-10-

14.2K 616 39
                                    

ECE'den...

Gördüklerimden sonra dünya dönmeyi bırakmıştı sanki.

Tanıdık, sıcak bir ses tonu, beni dünyaya geri döndürdü. Kerem...

Saçma olabilirdi ama, ondaki pozitif enerji bana da bulaşmıştı.

Birkaç dakika da olsa, tüm sorunlarımı unutup onunla sohbet ettik.

Kerem bir süre sonra, susup aniden bana baktı.

"Ece, sana bişey söyleyeceğim, ama lütfen yanlış anlama beni. Belki saçma gelebilir, daha tanışalı çok olmadı ama ben senden... " dediği an Arda yanıma koşup kendini kollarıma bıraktı.

"Annee ben susadım" diyince mahçupça Kerem'e bakıp müsade istedim. Arda'yla karşıdaki büfeye gidip, su aldım ve içirip ellerini yıkadım.

Küçücük ellerini boynuma doladı. Onun sıcaklığıyla mutluluğum arttı. Başımı kaldırıp sağa baktığımda Kerem orda yoktu.

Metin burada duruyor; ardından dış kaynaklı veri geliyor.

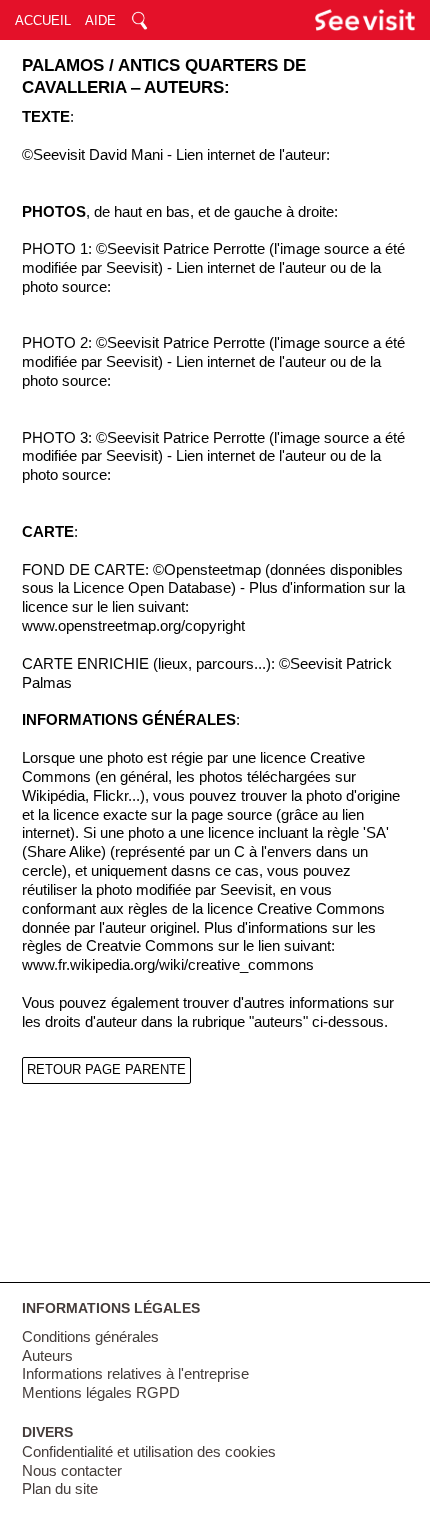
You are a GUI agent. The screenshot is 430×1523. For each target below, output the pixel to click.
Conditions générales (90, 1337)
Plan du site (60, 1489)
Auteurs (47, 1356)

Acil bi işi mi çıkmıştı acaba?

Çünkü az da olsa tanıdığım kadarıyla, giderken hoşçakal derdi. Acaba bana ne diyecekti?
'Ben senden' diyip devamını getirememişti. Benden bişey mi isteyecekti?

Kafamda her zaman mantıklı konuşan yanım konuştu, şuan Kerem 'den daha önemli şeyler var düşünecek; aldatılmış olmak gibi.

Düşününce gerçekler yeniden tokat gibi yüzüme çarptı. Bu saatten sonra bu evlilik sürmezdi. Herşeye katlanmıştım ama ihaneti affedemezdim.

Hemen Arda'yı alıp eve geçtim. Oğlumla ikimizi bir süre idare edecek eşya hazırladım.
Asla bırakmam dediğim evim ve eşyalarım, gözüme bir hiç gibi göründü.

Eşyaları kapının girişine koyup,geriye dönüp baktım.
Acı tatlı hatıralarımın bulunduğu, sıcak bir yuva yapmak için, türlü fedakarlıklar yaptığım evimde, şimdi hüzünlü bir hava vardı.
Sanki az sonra dile gelecek de üzüntülerimi bana hatırlatacak gibiydi... Girişteki koltuğa çöktüm. Annemi aradım.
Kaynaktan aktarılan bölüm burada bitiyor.